An Air Force airman in crisply starched coveralls saluted both me and Antonio and presented the compliments of Brigadier General Mailer who runs Dobbins. He added, "The General would like to see you forthwith, sir. Sirs." We nodded agreeably but didn't salute back since we were in casual civilian clothes. At the base HQ, Mailer shook our hands, offered us drinks and said, "How can I help you? The President said to give you any and all support that you need." We sat down in his office and I noticed he was eying me, us—with a certain air of curiosity or undue interest, so finally I said, "Sir?"—instead of my more usual _What._

Mailer said, "You're pretty famous in some circles, gentlemen. I used to fly air support for Spec Ops…and I still have my ear to the grapevine."

"Unfounded rumor, sir. Really," said Anthony who was the designated speaker since I had left poor Tank back in Trenton to run the business and watch over my girls.

General Mailer nodded, unconvinced but polite and said, " So…?"

Anthony said, "We need a small civilian aircraft and a pilot who won't ask too many questions."

"Because?"

"Because the targets are in a large house, a mansion, in a gated area of Buckhead. The perimeter is both electronically fenced and camera-inspected. Plus she has a security detail on the gates and owns guard dogs who roam loose on the premises."

"And so…?"

"So we'll do a fly over and parachute in; the pilot can land on some country road and pick us up at a specified time," explained Anthony.

"Sounds like a plan. I myself keep a small plane here at Cobb County Airport. It's a nice little six-seater prop job, a Sky Arrow. Old pilots never quit loving to fly, young man."

Anthony said, ""Italian-made?"

"Yes, I got a good deal, used of course. We can't all afford Lear jets, Major Stewart, not on a military salary."

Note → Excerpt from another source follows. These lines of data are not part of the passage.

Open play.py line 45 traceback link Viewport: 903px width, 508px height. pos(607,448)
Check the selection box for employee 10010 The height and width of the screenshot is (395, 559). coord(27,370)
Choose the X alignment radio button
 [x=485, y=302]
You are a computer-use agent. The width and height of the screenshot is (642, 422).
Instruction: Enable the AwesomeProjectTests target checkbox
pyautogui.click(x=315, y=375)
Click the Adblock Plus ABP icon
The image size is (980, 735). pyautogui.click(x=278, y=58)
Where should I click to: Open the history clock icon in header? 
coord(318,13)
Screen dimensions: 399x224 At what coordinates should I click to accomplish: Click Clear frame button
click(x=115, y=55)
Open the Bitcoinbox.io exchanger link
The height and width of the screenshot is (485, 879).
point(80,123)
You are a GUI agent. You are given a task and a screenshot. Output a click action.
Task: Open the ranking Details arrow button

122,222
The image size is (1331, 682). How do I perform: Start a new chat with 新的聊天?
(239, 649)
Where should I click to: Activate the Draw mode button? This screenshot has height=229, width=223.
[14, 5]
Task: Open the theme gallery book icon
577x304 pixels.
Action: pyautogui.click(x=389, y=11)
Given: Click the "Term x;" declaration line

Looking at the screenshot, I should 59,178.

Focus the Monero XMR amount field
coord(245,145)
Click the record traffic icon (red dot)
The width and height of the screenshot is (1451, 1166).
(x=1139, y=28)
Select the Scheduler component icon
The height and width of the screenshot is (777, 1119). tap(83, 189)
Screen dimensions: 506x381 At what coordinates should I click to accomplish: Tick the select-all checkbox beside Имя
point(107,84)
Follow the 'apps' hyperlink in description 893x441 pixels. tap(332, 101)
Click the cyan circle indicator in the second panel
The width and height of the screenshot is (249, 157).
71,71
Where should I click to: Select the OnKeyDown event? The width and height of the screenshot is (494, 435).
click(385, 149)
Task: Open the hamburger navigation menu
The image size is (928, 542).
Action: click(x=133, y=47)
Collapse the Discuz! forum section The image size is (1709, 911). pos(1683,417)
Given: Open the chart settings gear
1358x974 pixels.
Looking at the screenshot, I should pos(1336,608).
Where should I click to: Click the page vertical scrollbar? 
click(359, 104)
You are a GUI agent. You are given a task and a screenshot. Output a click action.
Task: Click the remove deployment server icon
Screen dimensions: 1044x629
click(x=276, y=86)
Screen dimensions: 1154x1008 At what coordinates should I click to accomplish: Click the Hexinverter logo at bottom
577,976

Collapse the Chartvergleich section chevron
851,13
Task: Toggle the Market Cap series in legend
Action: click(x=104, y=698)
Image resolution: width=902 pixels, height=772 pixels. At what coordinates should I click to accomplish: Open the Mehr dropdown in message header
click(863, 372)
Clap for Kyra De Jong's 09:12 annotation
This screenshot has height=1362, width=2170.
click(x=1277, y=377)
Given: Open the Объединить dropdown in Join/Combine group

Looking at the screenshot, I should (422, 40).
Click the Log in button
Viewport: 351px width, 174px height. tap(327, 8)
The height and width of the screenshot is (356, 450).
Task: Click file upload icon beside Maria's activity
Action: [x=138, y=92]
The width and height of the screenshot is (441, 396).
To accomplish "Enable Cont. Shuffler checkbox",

Antonio nodded. The pretty little Lear was just one of his aerial transports; he had no ideas about a normal person's flying budget. The General said to me, "I know what went down with your family, Colonel. I'd be honored to lend it to you."

''Thank you, sir.''

"And I have the perfect pilot for you." He pressed his intercom and said, "Please send Lt. Colonel Stewart in."

Anthony and I both hid our shock well, I hoped. And we all rose politely at the breezy entrance of Air Force Reserve Pilot Barbie, AKA Jilly Stewart who is Antonio's sister—but not mine. Jilly was dressed like Will Smith in _Independence Day_, and actually has a similar tall skinny build and wiseass attitude. But she filled out her sleeveless AF flight suit nicely, great girly biceps, nice smooth tan and curves in all the right places, plus very long choppy blonde hair and big brown eyes. Looks like Victoria's Secret model Heidi Klum only younger and hotter.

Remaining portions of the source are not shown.